# Echolot für den Romdsdalfjord



## gekro123 (10. März 2015)

Hallo zusammen!  
Ich hoffe, ich bin hier mit meiner Frage richtig.  
Fahre heuer im Sommer das 3. mal zum Romdsdalfjord. Hatte die letzten  beiden Jahre das Farbecholot von Garmin Fishfinder 160c dabei, das im  tieferen Wasser aber nichts mehr anzeigte. Möchte mir jetzt ein neues  Echolot kaufen, das auch im tieferen Wasser (Romsdalfjord ist dort wo  ich bin bis zu 400m tief)  noch funktioniert. Mir wurde jetzt das neue  Gerät von Raymarine, Dragonfly 5 DVS empfohlen. Gibt es schon jemand,  der damit Erfahrungen gemacht hat, ist dieses geignet bzw. welches Gerät  könnt ihr mir empfehlen.
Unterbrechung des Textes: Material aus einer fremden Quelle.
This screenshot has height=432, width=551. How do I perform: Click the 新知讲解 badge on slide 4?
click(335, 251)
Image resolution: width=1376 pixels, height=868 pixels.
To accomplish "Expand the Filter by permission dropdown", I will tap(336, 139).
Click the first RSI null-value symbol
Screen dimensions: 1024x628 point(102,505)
Als zweites würde mich interessieren,  wieviel ich für den Garmin fishfinder 160c mit Zubehör noch verlangen  könnte, ich würde diesen gerne verkaufen - wurde  nur sehr wenig benutzt.  
Viele Grüße und Danke schon vorab 

Georg 										 					 										 					 					
*

*


----------



## cohosalmon (14. März 2015)

*AW: Echolot für den Romdsdalfjord*

Also um in 400m noch einigermassen Signale zu bekommen brauchst Du einen Geber mit mind. 600W -besser 1kW - und natuerlich ein Geraet das den entsprechenden Output hat. Ein Lowrance HDS waere das z.B. mit einem Airmar Geber. 
Fuer Dein altes kannst Du vielleicht noch 100 bekommen?


----------



## Andal (14. März 2015)

*AW: Echolot für den Romdsdalfjord*

Dann bleibt immer noch die Frage offen, was man am Roms auf 400 m will?


----------



## Windelwilli (14. März 2015)

*AW: Echolot für den Romdsdalfjord*



Andal schrieb:


> Dann bleibt immer noch die Frage offen, was man am Roms auf 400 m will?
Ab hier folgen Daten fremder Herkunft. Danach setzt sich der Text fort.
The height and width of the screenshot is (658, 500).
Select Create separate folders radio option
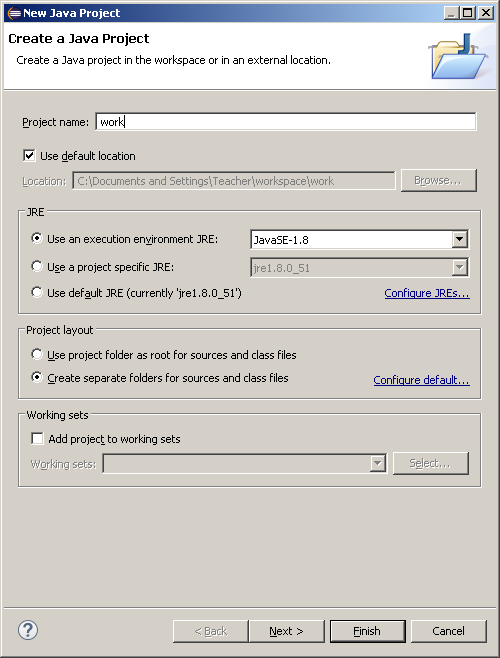coord(37,377)
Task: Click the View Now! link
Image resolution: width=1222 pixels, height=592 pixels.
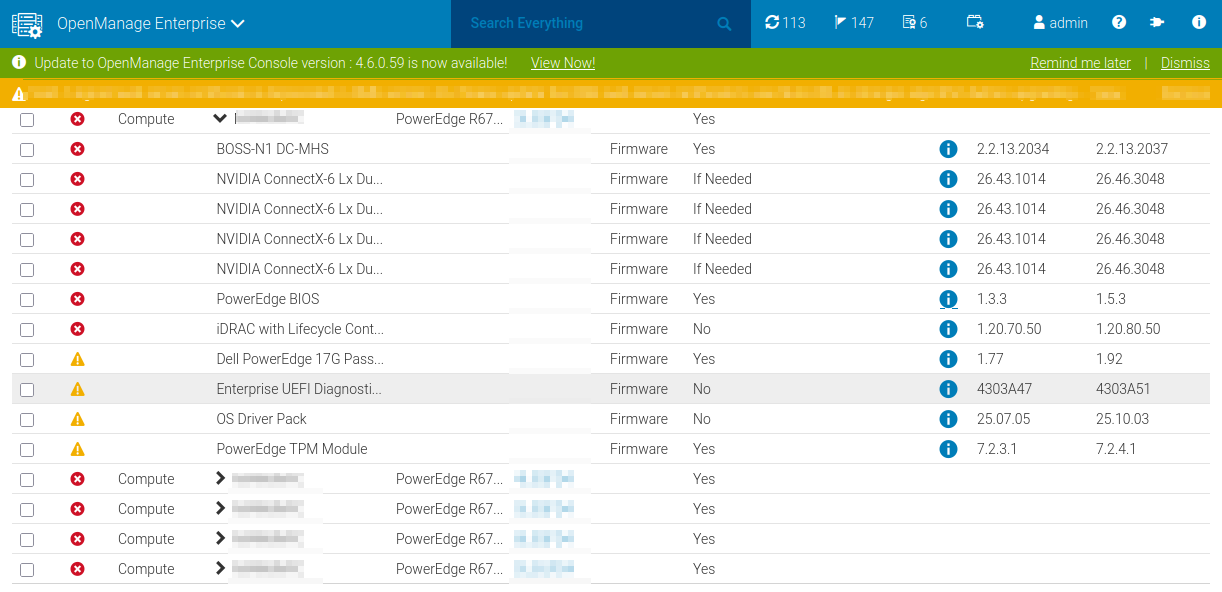Action: [563, 63]

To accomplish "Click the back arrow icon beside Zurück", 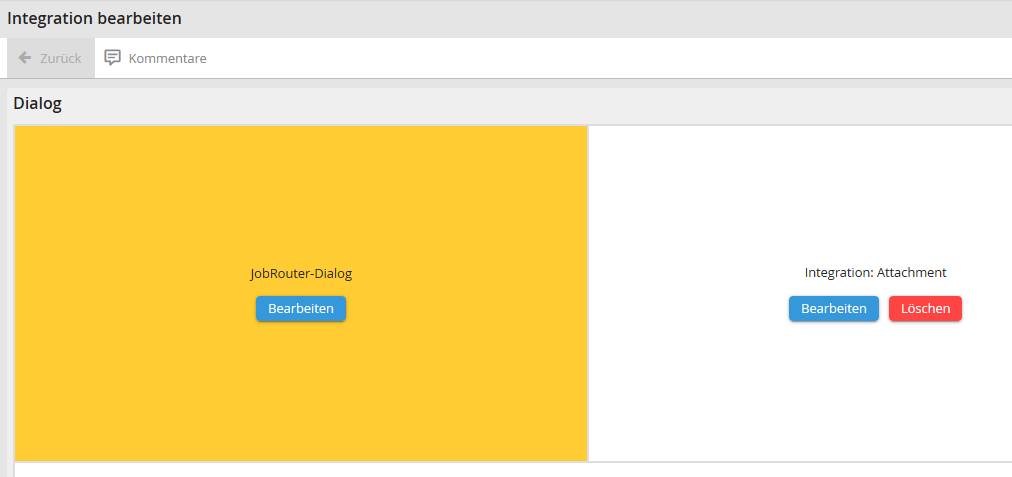I will pos(25,58).
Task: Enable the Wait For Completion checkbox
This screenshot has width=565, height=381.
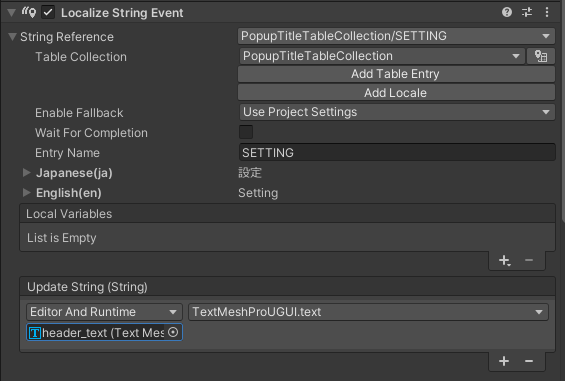Action: coord(246,132)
Die Oberarme trainieren.... :vik::q

Bei mir ist bei spätestens 150m Schluss mit Lustich. #d


----------



## Andal (14. März 2015)

*AW: Echolot für den Romdsdalfjord*

Tiefer ist am Roms auch überhaupt nicht notwendig. Es sei denn man steht auf Fleckhaie und wurmige Lumb. Die Musik spielt dort bei 100 m und deutlich weniger.


----------



## Windelwilli (14. März 2015)

*AW: Echolot für den Romdsdalfjord*



Andal schrieb:


> Tiefer ist am Roms auch überhaupt nicht notwendig. Es sei denn man steht auf Fleckhaie und wurmige Lumb. Die Musik spielt dort bei 100 m und deutlich weniger.
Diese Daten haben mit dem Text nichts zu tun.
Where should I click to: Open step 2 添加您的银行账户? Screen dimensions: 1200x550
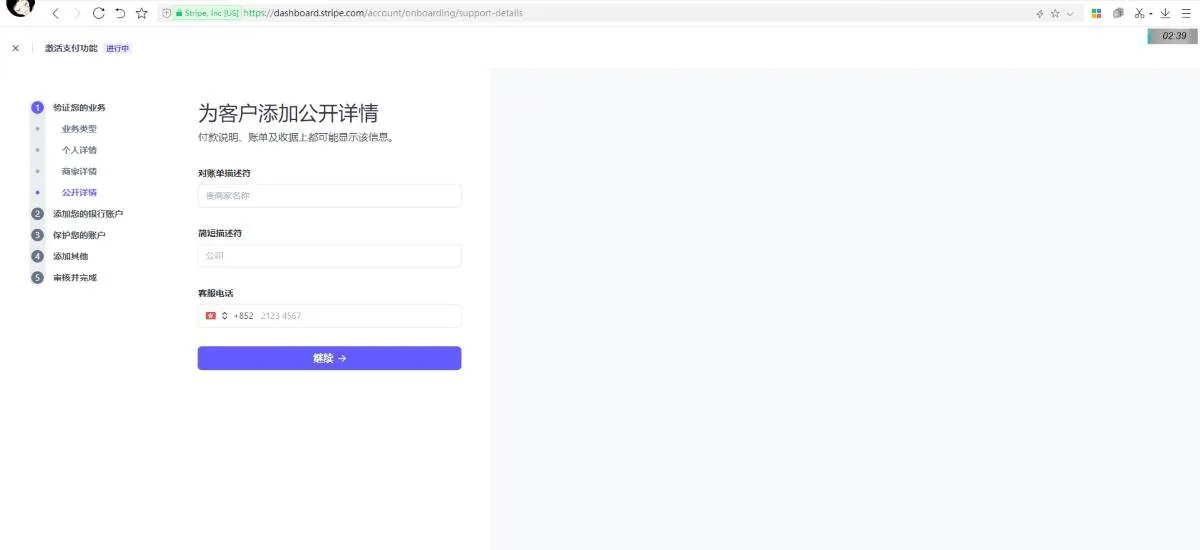pos(88,214)
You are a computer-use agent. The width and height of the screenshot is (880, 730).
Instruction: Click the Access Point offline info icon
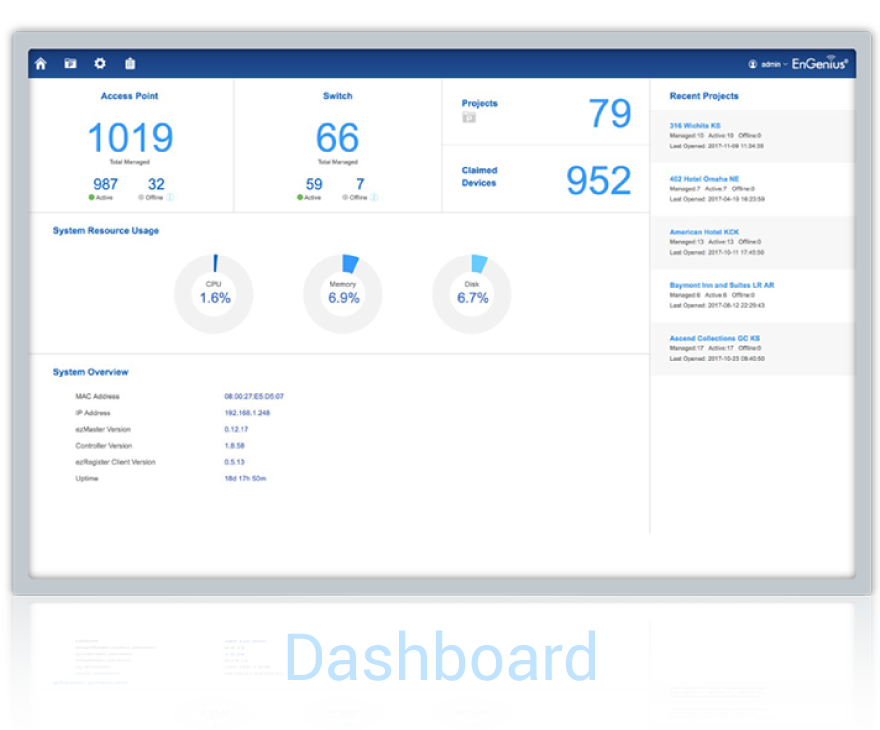coord(170,198)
Das ist bei mir, ein paar Meter weiter, am Kornstadtfjord nicht anders. 
Hab letztes Jahr die besten Leng überraschend auf 35m gefangen.
Über 100m ist eh meist nur Schlamm....


----------



## Zanderandre (15. März 2015)

*AW: Echolot für den Romdsdalfjord*



gekro123 schrieb:


> Hallo zusammen!
> Ich hoffe, ich bin hier mit meiner Frage richtig.
> Fahre heuer im Sommer das 3. mal zum Romdsdalfjord. Hatte die letzten  beiden Jahre das Farbecholot von Garmin Fishfinder 160c dabei, das im  tieferen Wasser aber nichts mehr anzeigte. Möchte mir jetzt ein neues  Echolot kaufen, das auch im tieferen Wasser (Romsdalfjord ist dort wo  ich bin bis zu 400m tief)  noch funktioniert. Mir wurde jetzt das neue  Gerät von Raymarine, Dragonfly 5 DVS empfohlen. Gibt es schon jemand,  der damit Erfahrungen gemacht hat, ist dieses geignet bzw. welches Gerät  könnt ihr mir empfehlen. Als zweites würde mich interessieren,  wieviel ich für den Garmin fishfinder 160c mit Zubehör noch verlangen  könnte, ich würde diesen gerne verkaufen - wurde  nur sehr wenig benutzt.
> Viele Grüße und Danke schon vorab
> ...



Suchst du ein portabeles oder für den Festeinbau? bei portabelen solltest du auch eine gute Geberstange achten,kann einiges ausmachen.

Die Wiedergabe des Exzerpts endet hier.